The speakers made it clear to the women listening that you’re exposed to every single person your partner has been exposed to. This can be daunting to think about considering that, as Provencher put it, two partners can quickly become 20. 


This set in motion a conversation about what women with STDs plan to do next. Carmichael says that girls come to her and tell her that even though they have an STD they still want a future; they want a husband and children of their own.  


According to Carmichael, the workshop was mainly to talk about mental and physical protection, as well as the heavy weight of STDs and how to prevent them in the first place. Provencher said, “there is never 100% safe sex,and that’s why women should make informed choices when they choose to have sex.


Human papillomavirus, more colloquially known as HPV, is the most common sexually transmitted infection. It can be transmitted orally or even just by physical contact, which is why there are so many cases of it. Carmichael said studies show that you can even pick up diseases from under your fingernails if the guy is infected. Women should always get checked just to make sure they do not have any STDs.


To practice safe sex, women should “limit their sexual partners, commit to monogamous relationships and use protection,according to Carmichael. She said that the workshop wasn’t a “you’re right, you’re wrong” discussion, since everyone has their own opinions when it comes to how they choose to have sexual relationships. Rather, she said it was just to tell women what could happen to their bodies and how to take care of it.


Carmichael emphasized in a follow-up interview that there are many issues we don’t talk about. She reports seeing many girls who get an STD and the, in her words, life-shattering effects they face.
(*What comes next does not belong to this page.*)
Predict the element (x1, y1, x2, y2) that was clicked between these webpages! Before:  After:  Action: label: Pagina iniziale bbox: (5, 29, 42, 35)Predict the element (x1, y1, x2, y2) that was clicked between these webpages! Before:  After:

They don’t know what the future is going to hold for them, whether they’ll have children or a husband, or even if they’re going to tell their parents.


Women with STDs can have difficulties with giving birth. Carmichael stated that babies can die during childbirth, and even the ones that survive can have blindness or respiratory diseases. If there’s a flare-up during labor, the mother has the option to get a Caesarean section (a surgical procedure for delivering a child by cutting through the wall of the mother’s abdomen) but this can put the baby and the mother at risk.
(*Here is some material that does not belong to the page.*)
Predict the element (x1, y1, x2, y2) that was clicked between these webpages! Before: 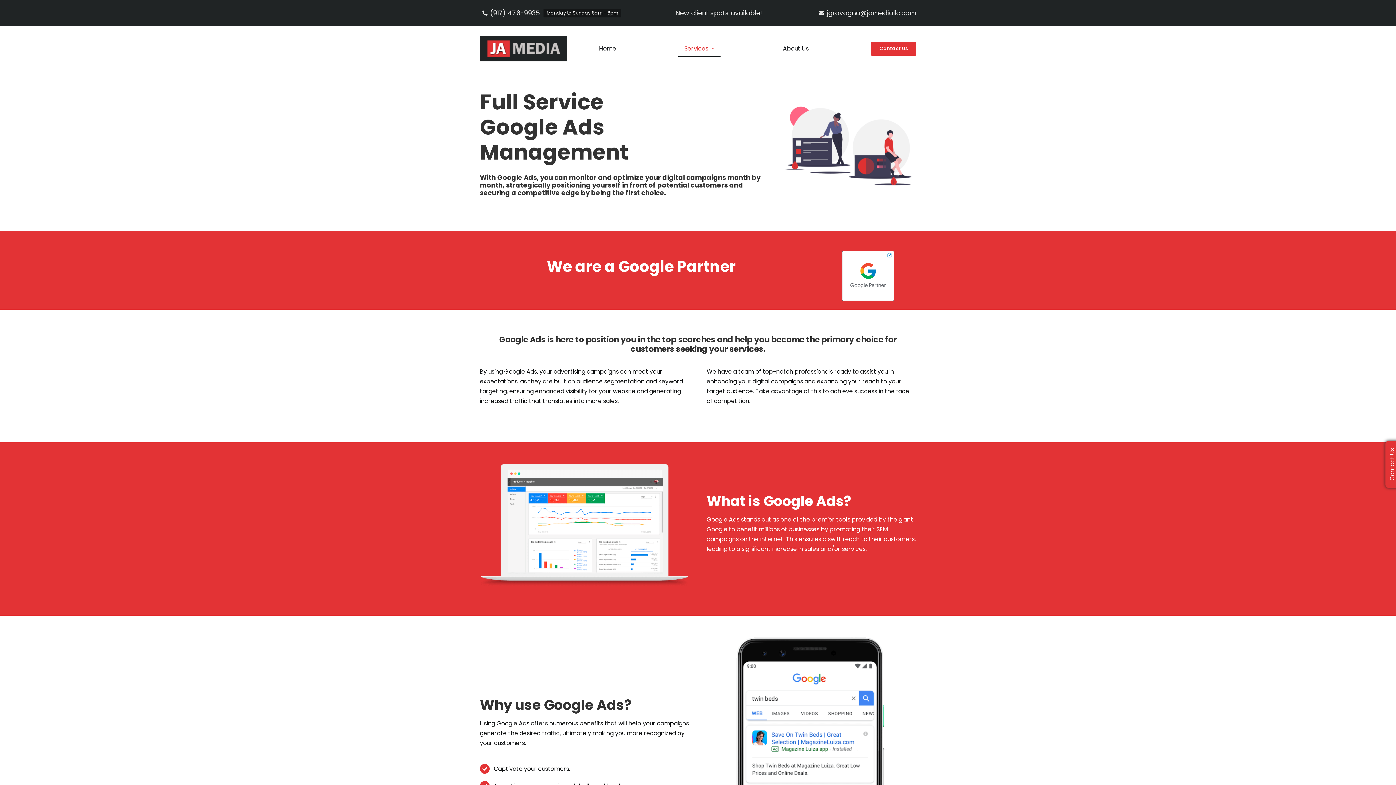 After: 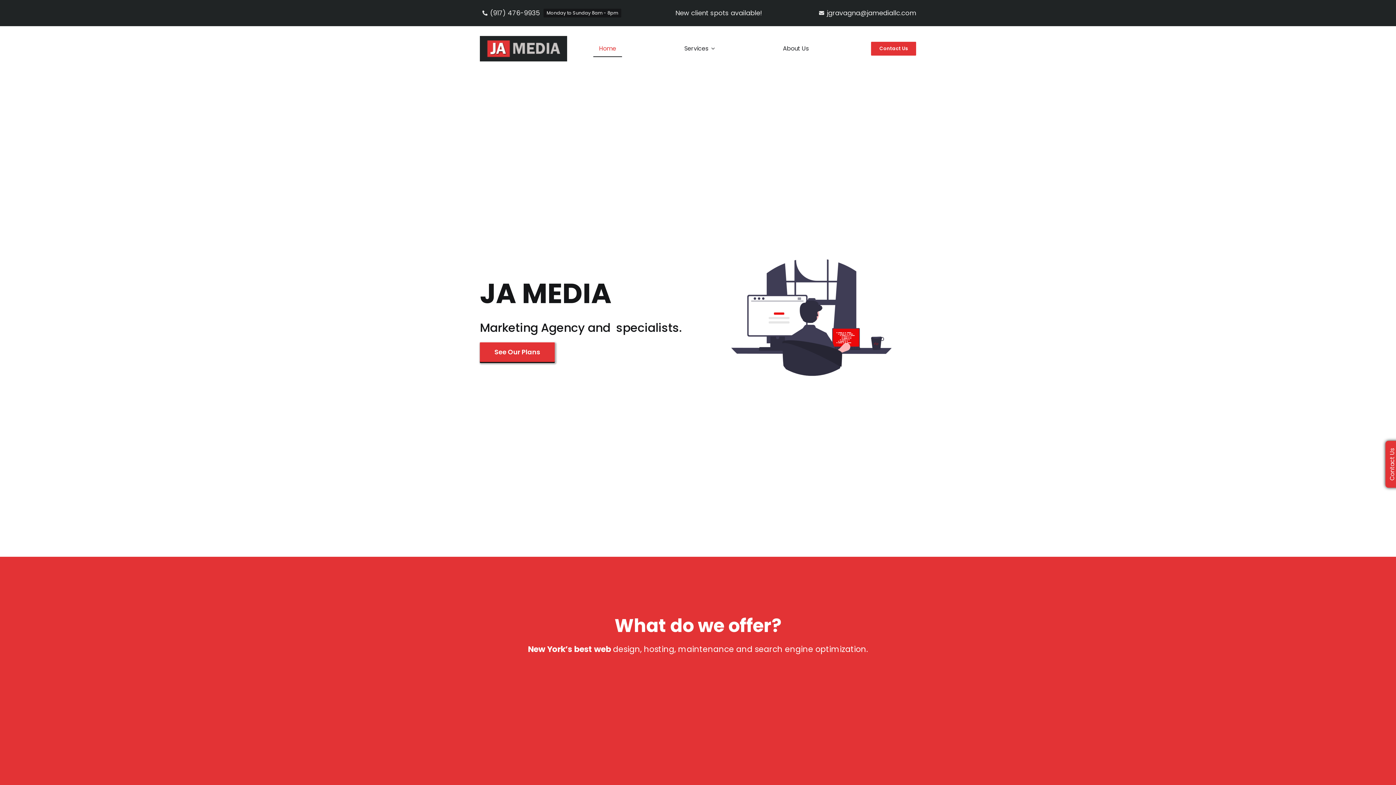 Action: bbox: (593, 40, 622, 56) label: HomePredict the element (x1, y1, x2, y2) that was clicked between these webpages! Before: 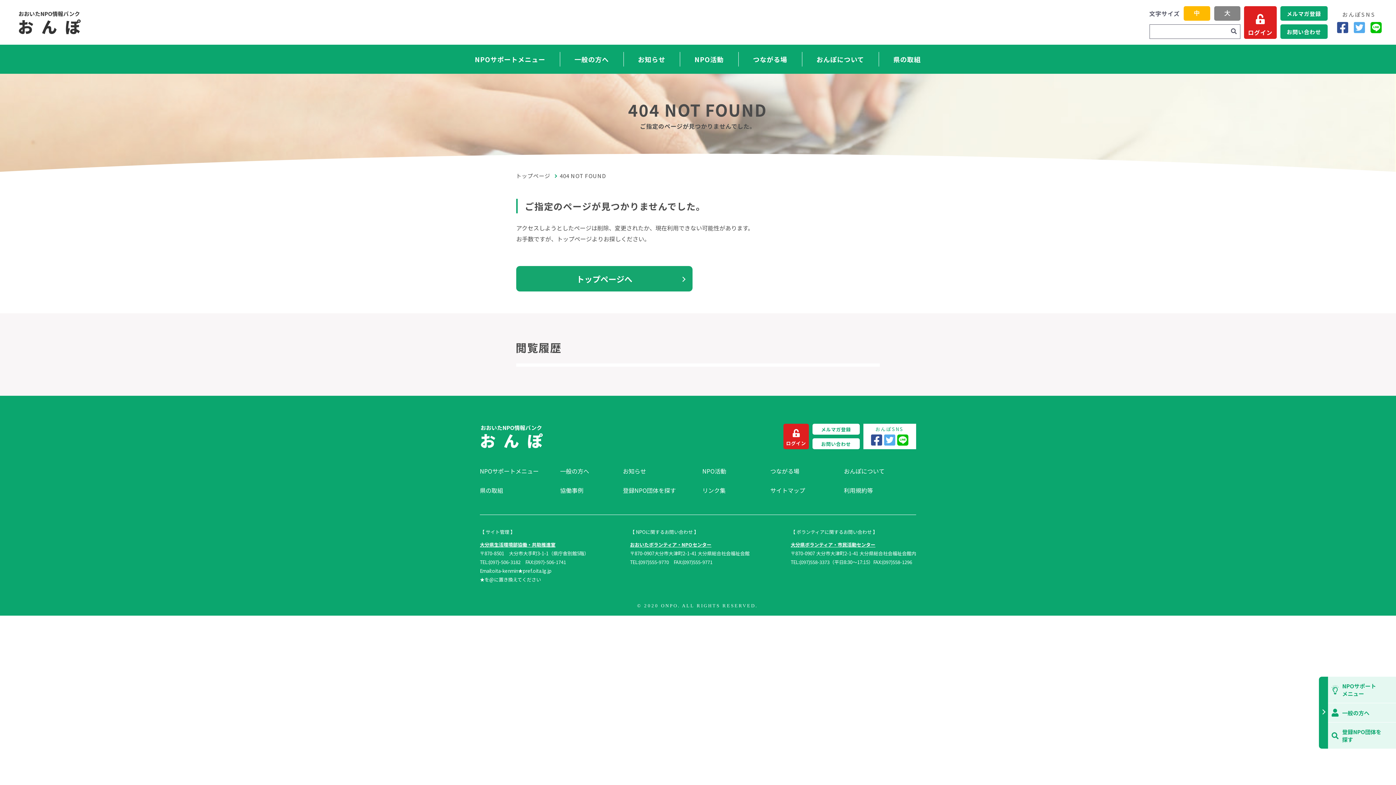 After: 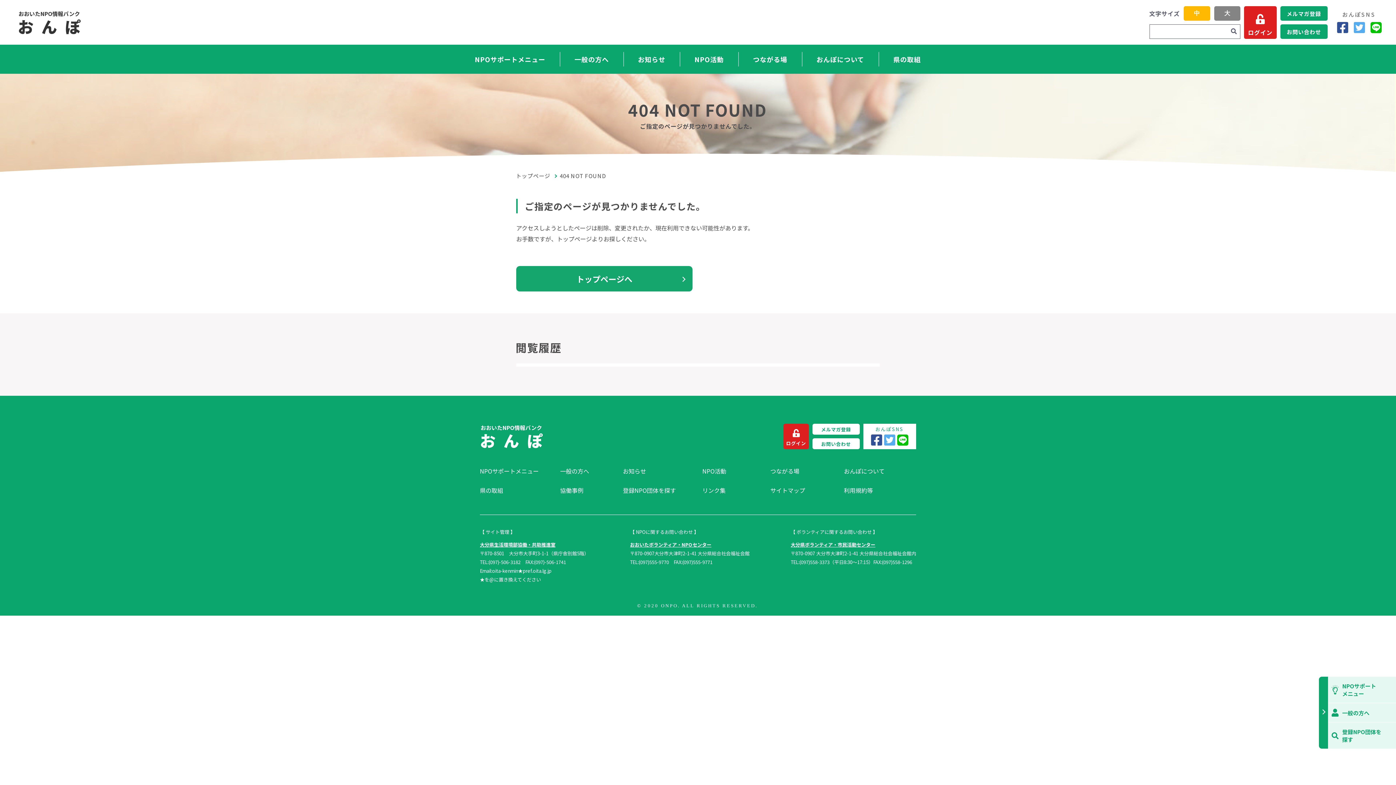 Action: label: Twitter bbox: (1354, 20, 1365, 33)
Carmichael said the reason men were not invited to the workshop was that it was a woman’s body discussion. This was supposed to give women the freedom to talk about their sex life without feeling judged in front of a male audience. 


Carmichael suggested that if she ever did the workshop again, she would not use the pink “Sense and Sexuality” booklet by Dr. Miriam Grossman because it had too many controversial opinions in it. She also thinks this could be a class or elective that could be taken at the college, co-ed this time.


She claimed this workshop was an open discussion for young women concerning the psychological effects that come with sex and the risks that come with it. 

The presentation stated how people always think “I’ll never be the one” when it comes to STDs, and how they can affect all aspects of your life. They told the audience that statistics are climbing dramatically and it is becoming more common in the late teen to young adult age group.